What do photo filters like this – software that can alter images in myriad ways for upload to social media – do to our self-esteem? Are they just a bit of “playful” fun, as one tech executive told a Commons select committee this week? Or are they, as Labour MP Bell Ribeiro-addy argued, contributi­ng to a crisis of mental illness and bodydysmor­phia among the young?

It would be bizarre, frankly, if they weren’t. Never in human history have children grown up looking at themselves so often, so closely or so critically. When I was a teenager, in the Eighties, it was really quite hard to know what you looked like. Vanity was still considered, if not quite sinful, at least rather shameful.

Looking in the mirror was something one did furtively, ready to adopt an ironic expression in the event of discovery. There were no selfies, of course: cameras pointed outwards in those days. Once or twice a year, when your parents got the holiday snaps developed, you would get a glimpse of how you must look to the rest of the world. But the rest of the time, a merciful vagueness prevailed.

Pretty much every teenager in this country now has a cameraphon­e. Nine out of 10 regularly use social media apps such as Snapchat, Instagram or Tiktok, which come with built-in selfie filters. It isn’t enough to live in a visual culture of selfobject­ification–the objectifie­d self must be constantly improved.

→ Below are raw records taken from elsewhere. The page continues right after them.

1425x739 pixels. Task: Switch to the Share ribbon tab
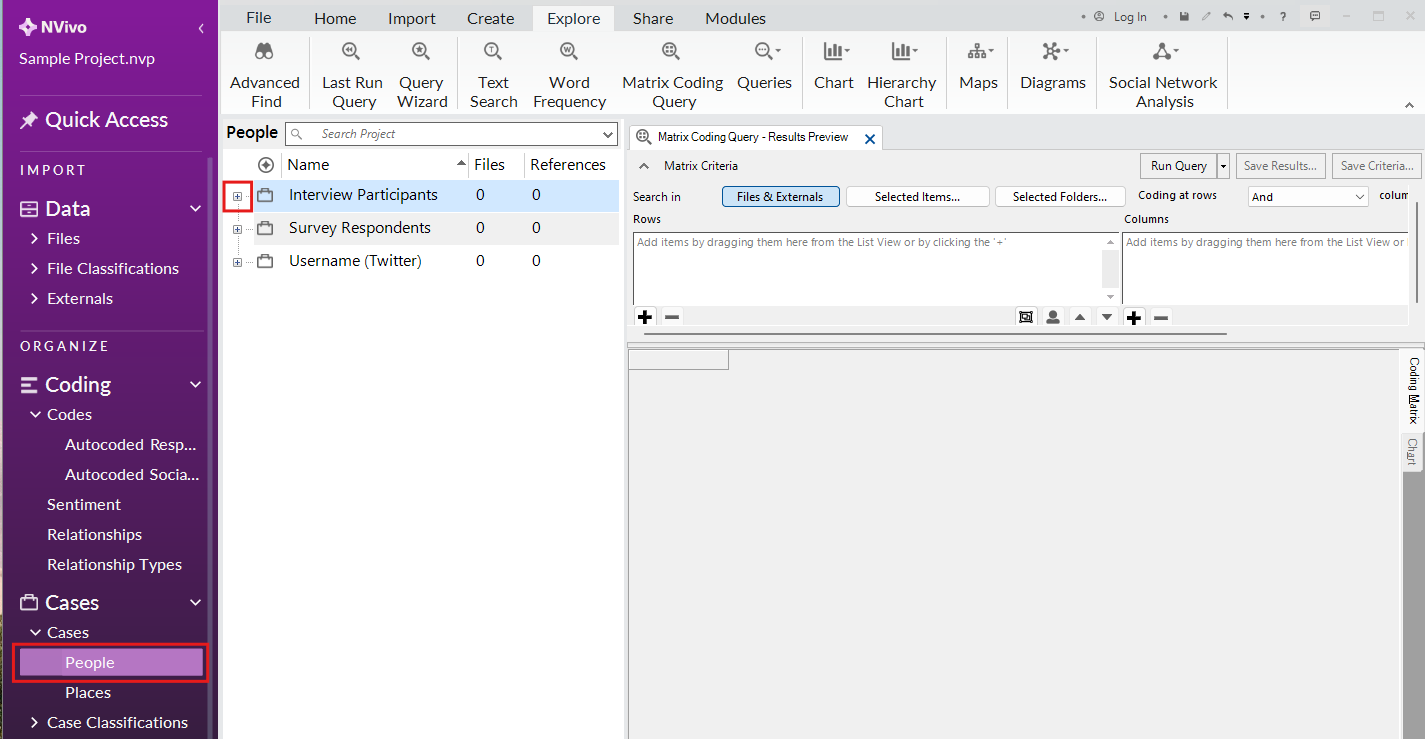click(652, 17)
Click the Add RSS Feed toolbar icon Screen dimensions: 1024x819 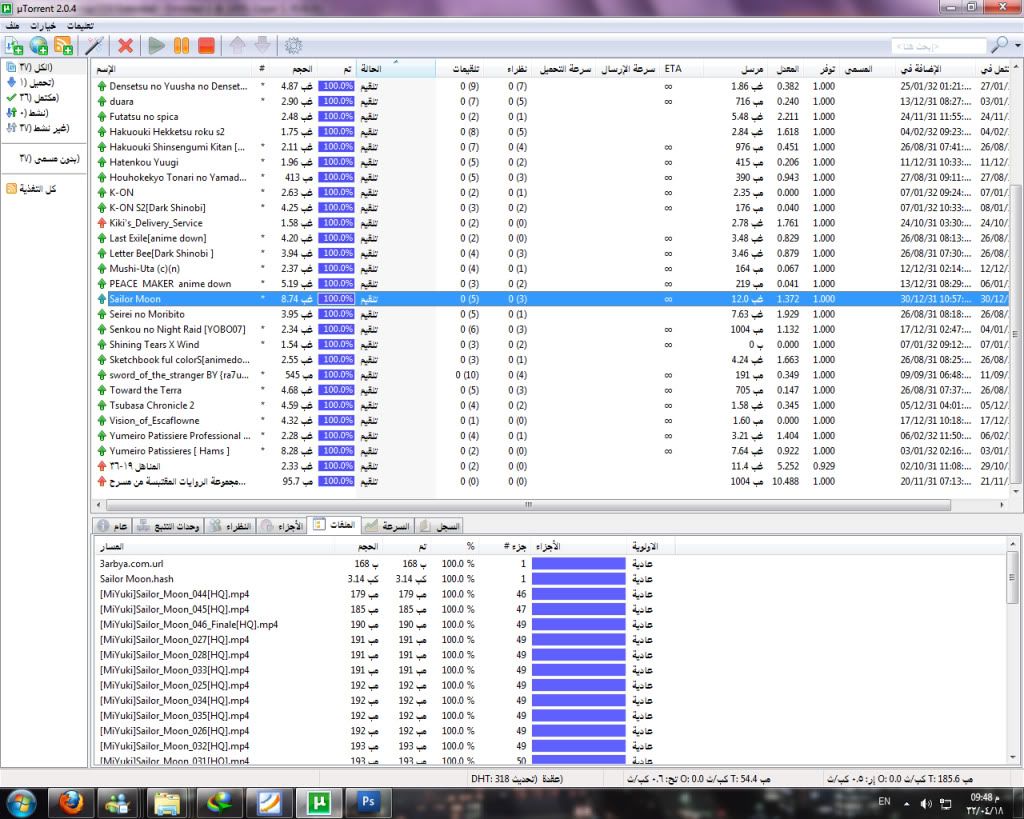63,45
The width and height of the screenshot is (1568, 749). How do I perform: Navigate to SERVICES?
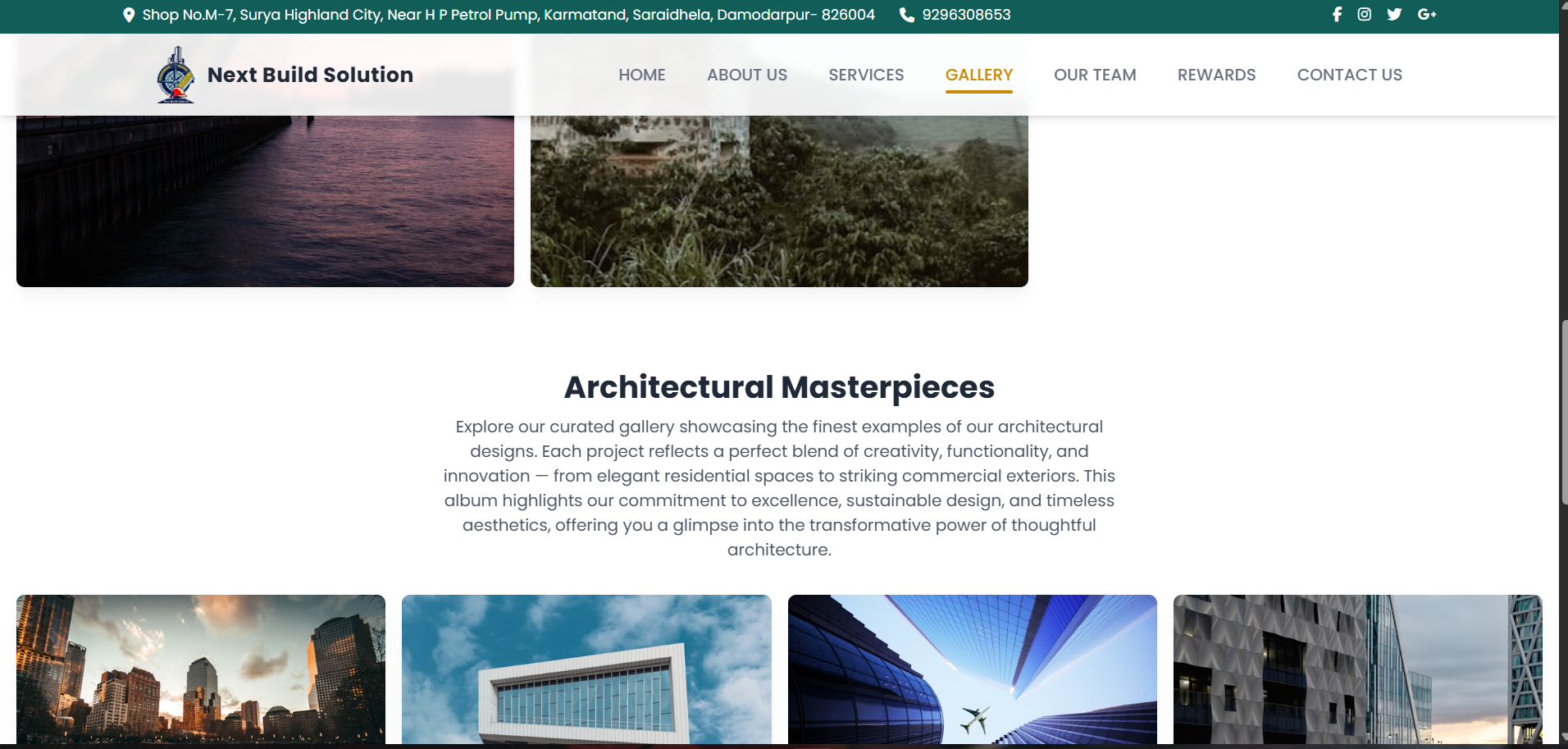[x=866, y=75]
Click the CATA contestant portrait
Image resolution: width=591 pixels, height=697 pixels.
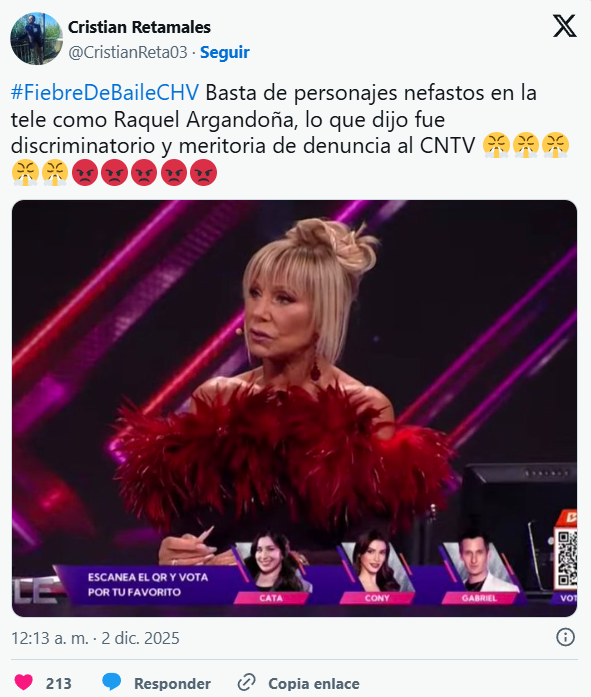click(x=272, y=565)
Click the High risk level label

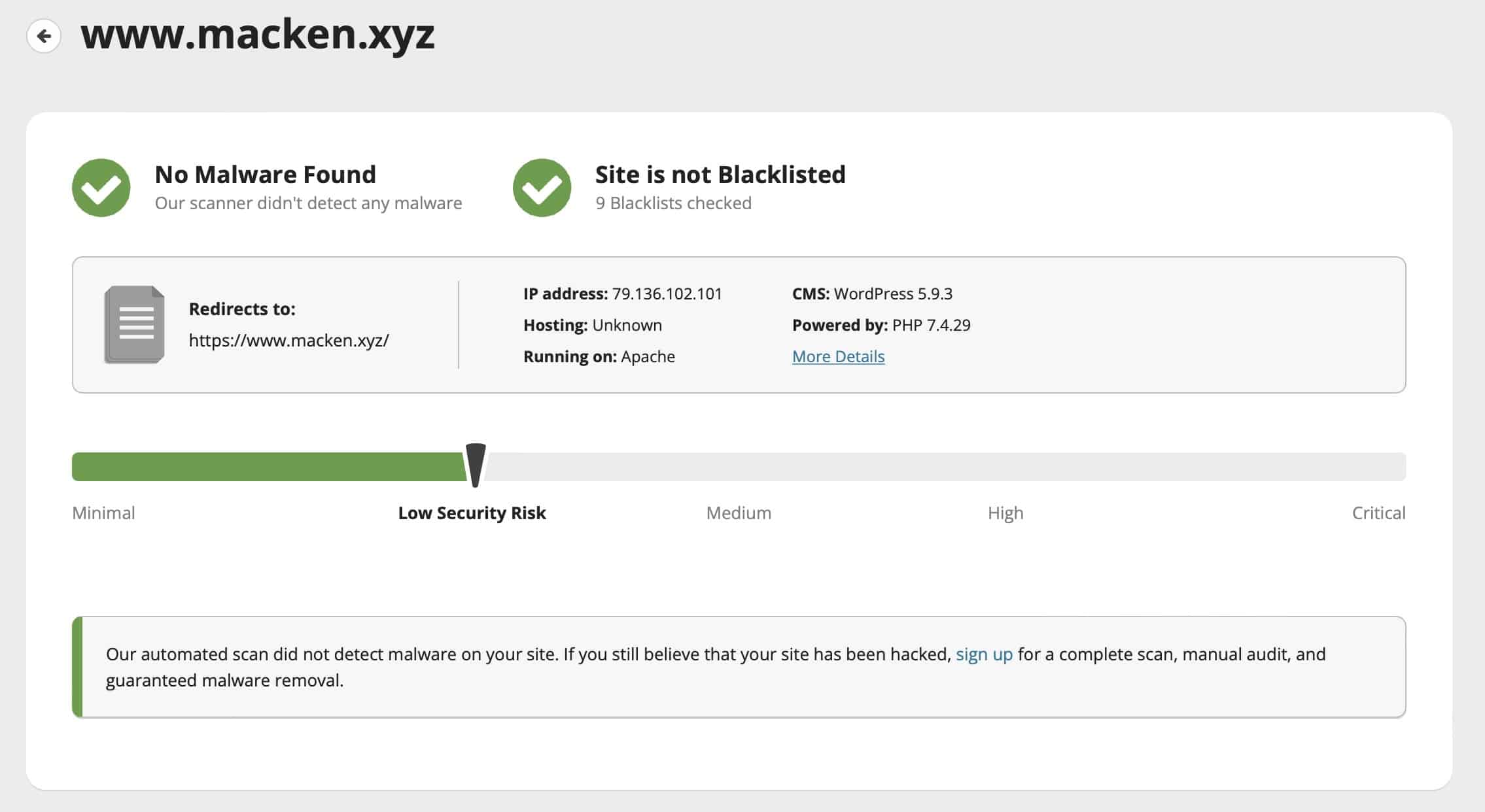click(x=1005, y=513)
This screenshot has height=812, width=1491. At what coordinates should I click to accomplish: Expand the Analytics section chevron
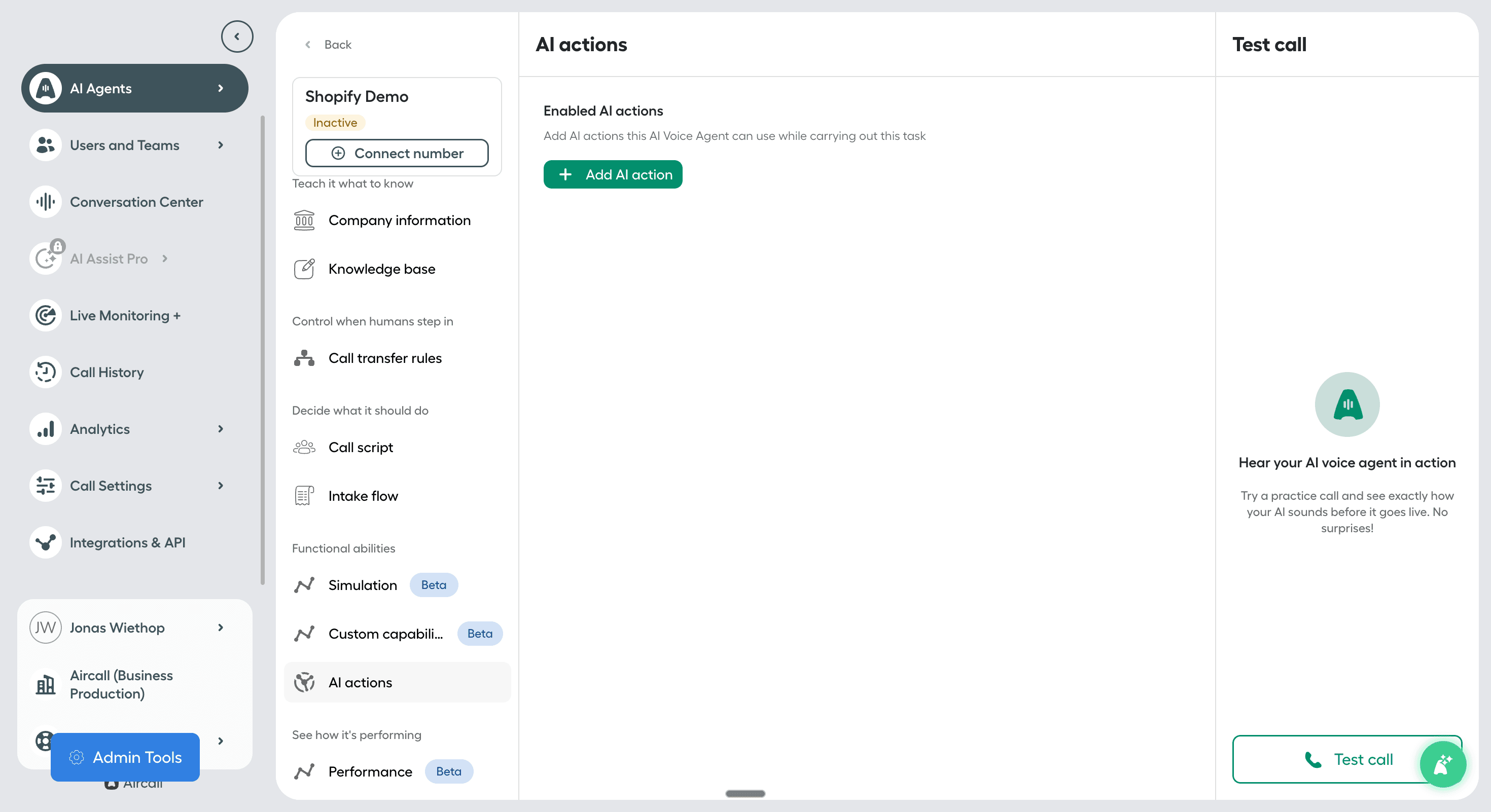221,429
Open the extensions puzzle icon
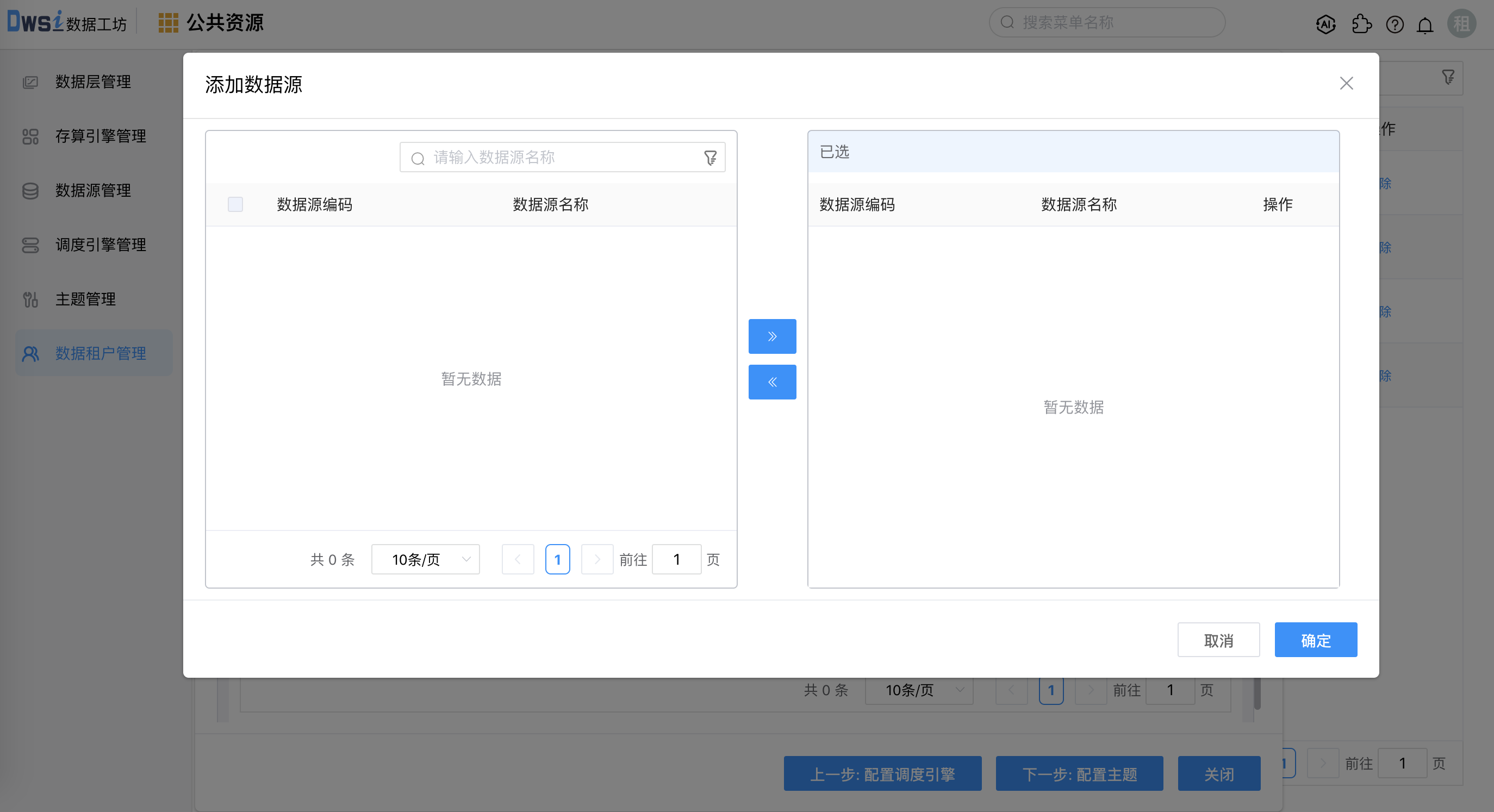1494x812 pixels. (1361, 24)
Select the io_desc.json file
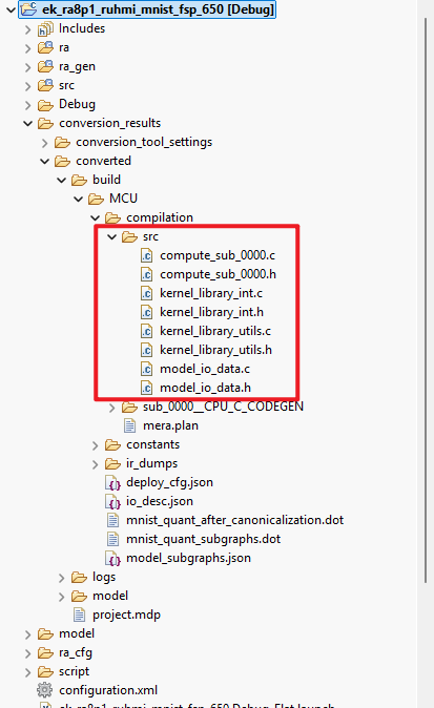The height and width of the screenshot is (708, 434). tap(159, 501)
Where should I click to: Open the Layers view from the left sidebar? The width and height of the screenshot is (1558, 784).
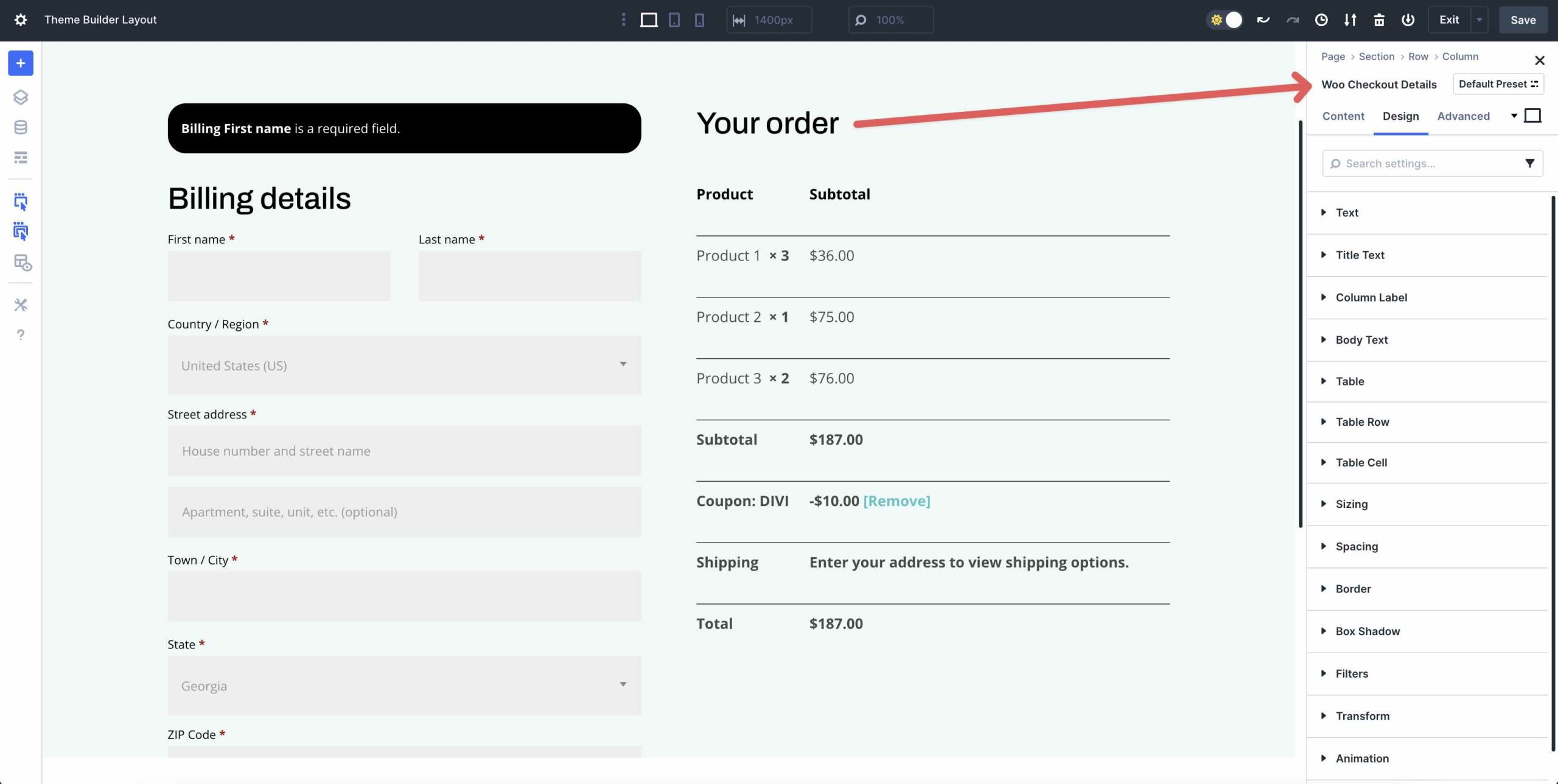tap(21, 97)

Even “fun” filters – which put, say, dog ears on your head – automatica­lly smooth out your complexion and give you giant Disney eyes. Then there are paid-for apps, such as the hugely popular Facetune, which allow you to airbrush your face exactly the way you want it.

But when it’s this easy to be beautiful on screen – or at least, to conform to a bland, cartoonish idea of beauty – reality is bound to be jarring. In recent years, plastic surgeons have warned of a huge rise in patients asking to have their faces changed to match their digitally altered image. “Snapchat dysphoria”, they call it.

Even I can feel it, after my first and only experiment with a filter. When I flick off the My Twin filter, and my real face suddenly fills the screen, I am appalled by the sight of myself. Is this what I look like to other people – this mottled slab of wind-dried meat?

I had no idea I had so many imperfecti­ons, until Snapchat offered to hide them.